Companies this size that go through a major breach and do not have a very strong leadership internally, tend to fall into mode of operation where all the executives are taking care of themselves, and have zero to negative cooperation. Everyone is trying to CYA, and rush to the closest “action” they can hide behind while saying “I did my job”. That’s how you end up with registering a new domain to handle the incident and running it on WordPress (instead of using your established “credible” domain).
Crisis management is often done best by bringing an outsider. It can be someone from the advisory board who doesn’t have a direct stake with the company, or just someone who’s JOB is to manage crisis scenarios. Much like the security consultants (that Equifax probably didn’t use as much as they should have), crisis management people come in, and represent the company’s best interest.
Unlike security consultants, the crisis manager is responsible for making decisions, and vetting any action the company does. Everything goes through them. From communications, through legal, to technical remediation. This assures that there is a clear line in how the company operates, there’s an owner to these actions, and the owner can report back to the board with accountability and represent the company’s best interests. Clearly, Equifax did not have any of this. I’m sure they were advised by the incident responders they hired, and potentially by other security consultants. But these don’t have crisis management experience. They lack the perspective, and the breadth of thinking about all the implications, and the solutions they propose are usually scoped to a technical element.

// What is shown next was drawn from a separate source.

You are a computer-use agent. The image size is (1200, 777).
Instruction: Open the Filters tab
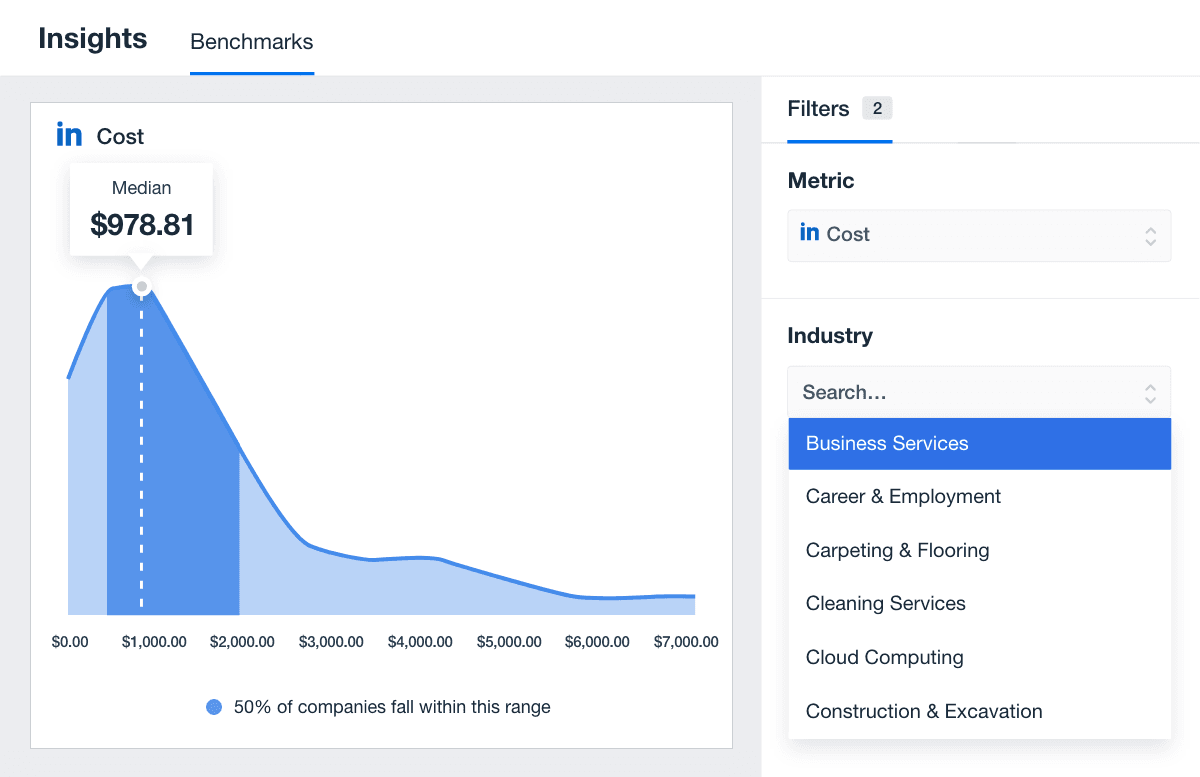(x=818, y=109)
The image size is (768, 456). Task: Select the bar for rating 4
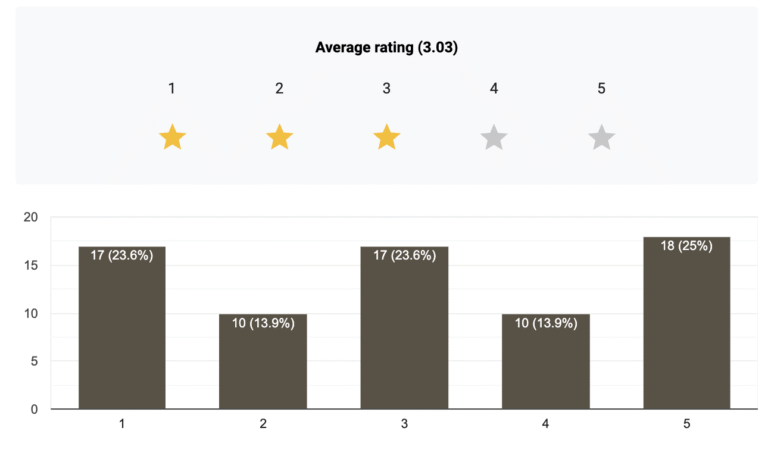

That’s how security incidents turn into dumpster fires. Even when you have the best security professionals working for you on the incident. Companies need to learn, that regardless of their size, for situations that exceed the typical “shit’s broken”, they need professional crisis management help. Just like they get for performing incident response (because they don’t have the skill-set) or forensics (because the don’t have the skill-set). See the trend?